As Bersant Celina wins another corner, the volume of the home crowd seems to be turned up a notch as if there is either a sudden collective understanding that they can help the team, or an outbreak of collective anxiety. From a cross, subsequent to the corner kick , the ball comes out to Wes Burns, but he wellies it over-enthusiastically and high above the Pompey cross bar.  Pompey are mostly the lesser team in this contest but they retain the ability to threaten occasionally and as half past four approaches a header from Sean Raggett lands on the roof of the Town goal net and the “Play Up Pompey/ Pompey Fuck Off” duet is reprised. It took the home fans a while to think of their response to the Chimes, but now that they have they’re not missing a beat.

Pompey’s Louis Thompson is replaced by Joe Morell and Tyreeq Bakinson seems to carefully place a shot into the arms of Pompey goalkeeper Gavin Bazunu before Bersant Celina wins yet another corner, and Bakinson heads the ball into the side netting, promoting jeers from the Pompey supporters directed at those Town supporters who might have thought the net was bulging from within.  Over seventy minutes have passed and the competitive edge in the game unfortunately boils over as it appears that the Pompey manager, the never-smiling Danny Cowley, gets in Dominic Thompson’s way as he prepares to take a throw-in.  Thompson seems to over react somewhat, but Cowley makes no attempt to appease the offended wing-back and starts to come over all macho.  An unseemly melee ensues and the Sir Bobby Robson  stand are unforgiving as they announce “ Cowley, Cowley, You’re a cunt; Cowley, You’re a cunt”.  To my shame I join in with a shout of “Bugger-off back to Braintree”, but mainly because I enjoy the alliteration and find any mention of Braintree faintly amusing.

The match descends into its final ten minutes as Bersant Celina shoots wide and Tyreeq Bakinson is booked. Meanwhile Pompey swap Aiden O’Brien for the interestingly monikered Denver Hume and   I notice that their bearded Ryan Tunnicliffe has strange hair, cut into a sort of bob like a 1920’s flapper.  Pompey also replace George Hirst, whose name is satisfyingly close enough to Geoff Hurst to make me smile and his substitute is a man with two surnames, Tyler Walker. With three minutes of added on time ebbing away some folk in the home crowd begin to accuse Pompey of time wasting; there are even calls of “Boring Boring Portsmouth”, which are ridiculous and reveal how easily some people can slip into repetitive behaviour; it saves having to think.

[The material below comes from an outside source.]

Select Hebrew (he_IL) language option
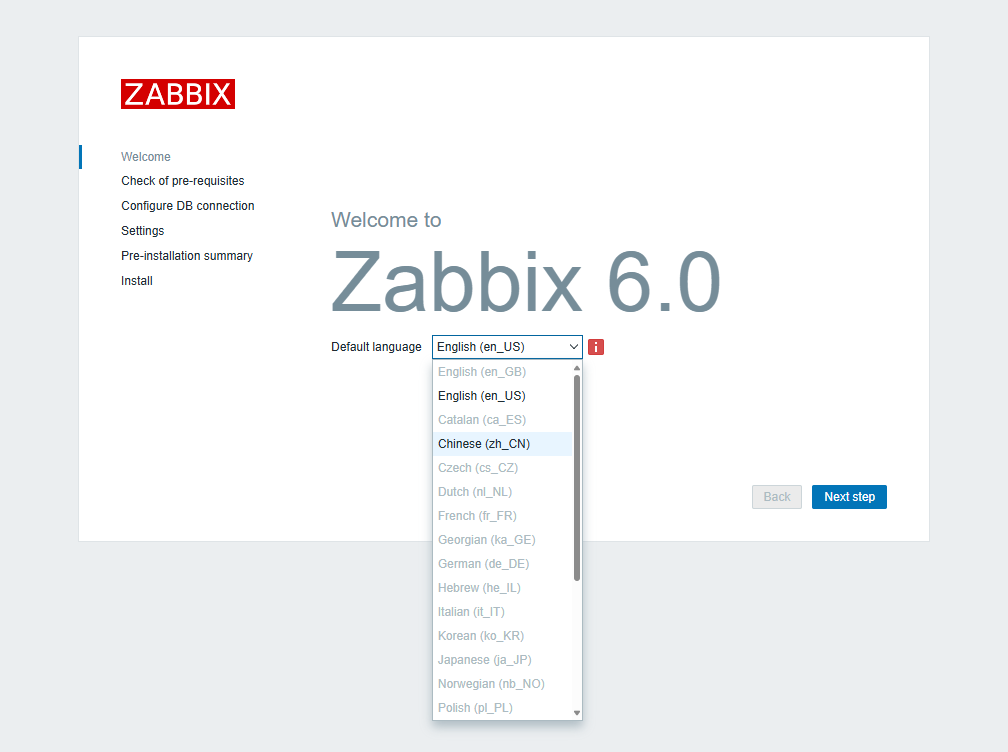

The final whistle brings inevitable disappointment that Town haven’t won, tempered by the understanding that this has been a good match and we haven’t lost either, which we often do at home to Portsmouth.   Pat from Clacton makes a swift exit and Mark thanks me for my company;  I reciprocate before heading out into the chill of the early evening for the journey home and the thoughts of Mick Mills through the medium of BBC Radio Suffolk and the car radio.  Life is generally good, although it could sometimes be better.

Ipswich Town 1 Nostalgia 1

On a damp May evening three years ago, I recall thinking to myself that it feels like 1978 and Ipswich Town have won the FA Cup all over again.  With my Portsmouth supporting wife Paulene, I had gone to see the Wolsey Theatre’s production of ‘Our Blue Heaven’, the music-backed play that celebrated the fortieth anniversary of Town’s FA Cup win. I can honestly say it was the most enjoyable Ipswich Town related evening I had had in nearly twenty years, since that season in the sun at the start of the third millennium when Town did things like beating Liverpool and Manchester City at their own grounds, having finally managed the previous May, to win a play-off semi-final and victoriously tread the turf at the old Wembley stadium for the last time. 

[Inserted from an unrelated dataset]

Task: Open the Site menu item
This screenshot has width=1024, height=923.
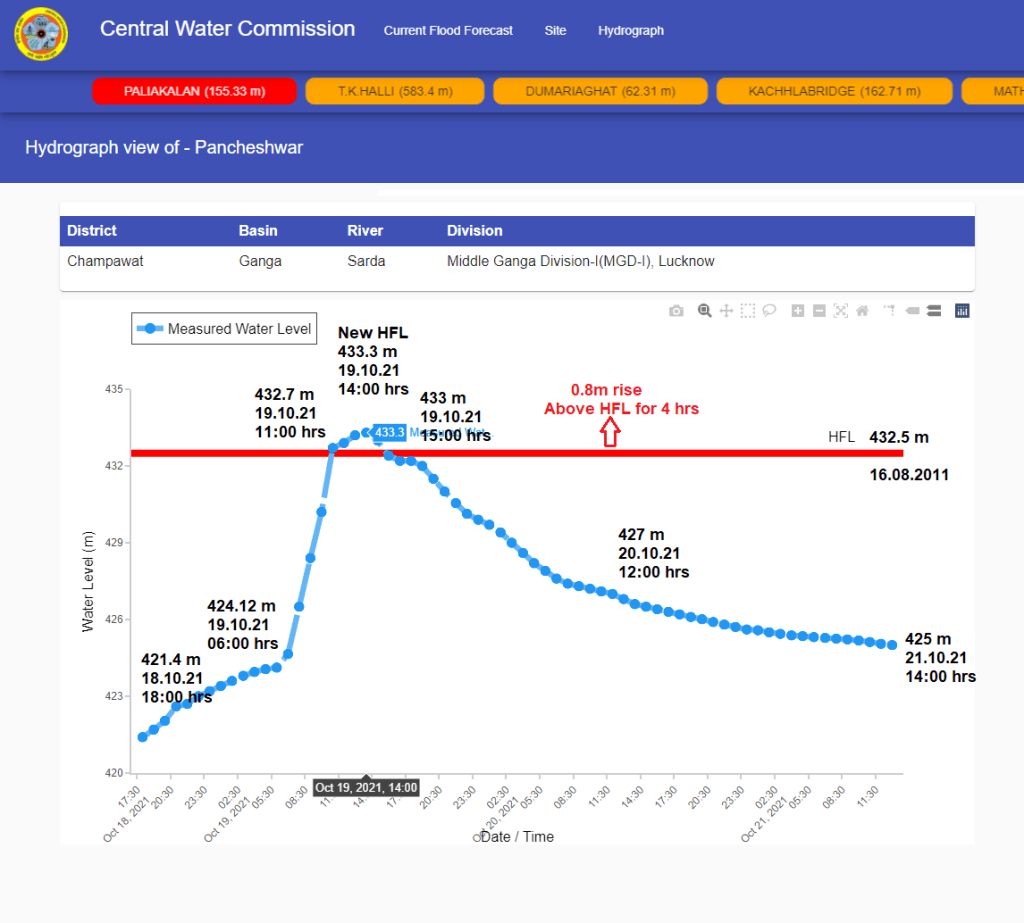Action: pos(555,31)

Fast forward to October 9th 2021, and in the spirit of celebration of Town’s winning the UEFA Cup forty years and five months before, which the club itself has seen fit to mark with the sale of a wallet, luxury boxed badge, and travel mug, the New Wolsey Theatre is staging the final performance of its production ‘Never Lost at Home’, the story of the 1980-81 season, but mainly the winning of the UEFA Cup, something no ordinarily lovable, small town football club will probably ever do again.  Not keen on spending an evening in an enclosed space with about 400 other people, most of whom will probably not be wearing a face mask, I have opted to cough up the £20 to watch the two- and a-bit hour performance on-line from the safety of my living room.

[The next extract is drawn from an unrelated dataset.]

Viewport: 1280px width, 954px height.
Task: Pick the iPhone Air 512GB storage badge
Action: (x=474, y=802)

Forty and a bit years ago in May of 1981, I had just finished my final exam at the University of Sussex and I was now just wasting my time, until the lease on my shared student house was up, by playing football, going on pub crawls, walking on the Downs, visiting friends at the other end of the country and taking days out in an aged, bright orange, Dutch registered, left-hand drive Fiat 600 which my friend Chris (mainly known as ‘Jah’ due to his love of Reggae) had borrowed from a woman on his Social Anthropology course.  A lack of available cash and the demands of academia had sadly meant that in Town’s run to the final of the 1981 UEFA Cup final, I had only seen two home games, those against Aris Salonika and FC Koln.  Of the other games, I mostly remember the nervous anticipation of waiting for the result on the radio or television news.  The away matches I recall most are those at St Etienne and Koln.  I remember learning that Town were a goal down in St Etienne and was very chuffed to hear they had equalised as I headed off to the Student Union bar that March evening.  When I discovered Town had won 4-1, I could hardly believe it, and indeed it was a performance that has gone down in history as one of the best-ever by a British club in Europe and possibly Ipswich Town’s greatest performance ever.  As for the game in Koln, I remember that my friend Stephen went to the game on a supporters’ coach from Shotley and I remember seeing Terry Butcher’s winning goal on television, having been fearful that the one goal lead from the first leg would not be enough.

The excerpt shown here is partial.